--- TEXTE DE LA PAGE ---
+ + + +

Alors que la politique de démantèlement des campements de migrants se poursuit, Éléonore Bully revient sur les conditions d’habitat dans la « jungle de Calais » avant sa destruction en 2016. Elle montre que, malgré la précarité de l’installation, les pratiques des migrants en ont fait un lieu de sociabilité et de vie quotidienne digne.

La « jungle de Calais » s’est constituée progressivement à la suite de la fermeture du centre d’accueil de Sangatte en 2002 et du démantèlement de plusieurs campements auto-installés dans le bois Dubrulle et dans le centre-ville de Calais. Située en lisière de l’espace urbain, à l’emplacement d’un ancien site d’enfouissement de résidus industriels, la jungle était composée à la fois de structures d’accueil étatiques et de campements informels ; elle rassemblait environ 10 000 personnes lors de son démantèlement en octobre 2016.

Avant sa destruction définitive par les pouvoirs publics, la jungle semblait s’être stabilisée, malgré les démantèlements successifs au cours des années 2000. Ce camp, qui s’était initialement formé dans l’urgence par l’installation de personnes en situation transitoire, était devenu le lieu de nombreuses initiatives et usages de la part de migrants, malgré la précarité et l’insalubrité des installations. Il s’agira dans cet article de mettre en lumière les formes d’appropriation et en particulier les usages routiniers qu’avaient déployés les migrants dans la jungle avant sa destruction en 2016, afin d’identifier leur potentiel à « créer de l’habiter » (Paquot et al. 2007).

+ + + +

--- DONNÉES RECUEILLIES ---
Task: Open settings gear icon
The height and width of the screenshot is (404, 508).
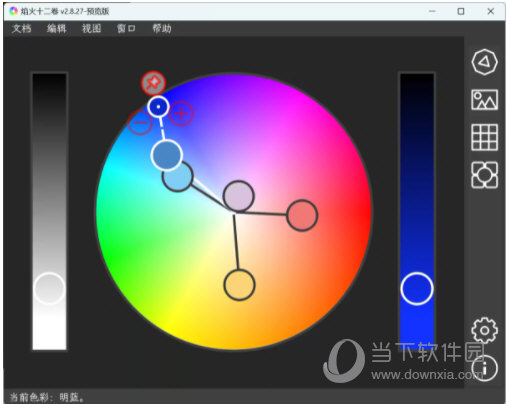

+ + + +

Mettez à jour le passage du texte sur la jungle de Calais qui va de « Alors que la » jusqu'à « démantèlement en octobre 2016. », en remplaçant « centre-ville » par « port ». Les lignes n'interviennent en rien dans ce travail.

--- RÉPONSE ---
Alors que la politique de démantèlement des campements de migrants se poursuit, Éléonore Bully revient sur les conditions d’habitat dans la « jungle de Calais » avant sa destruction en 2016. Elle montre que, malgré la précarité de l’installation, les pratiques des migrants en ont fait un lieu de sociabilité et de vie quotidienne digne.

La « jungle de Calais » s’est constituée progressivement à la suite de la fermeture du centre d’accueil de Sangatte en 2002 et du démantèlement de plusieurs campements auto-installés dans le bois Dubrulle et dans le port de Calais. Située en lisière de l’espace urbain, à l’emplacement d’un ancien site d’enfouissement de résidus industriels, la jungle était composée à la fois de structures d’accueil étatiques et de campements informels ; elle rassemblait environ 10 000 personnes lors de son démantèlement en octobre 2016.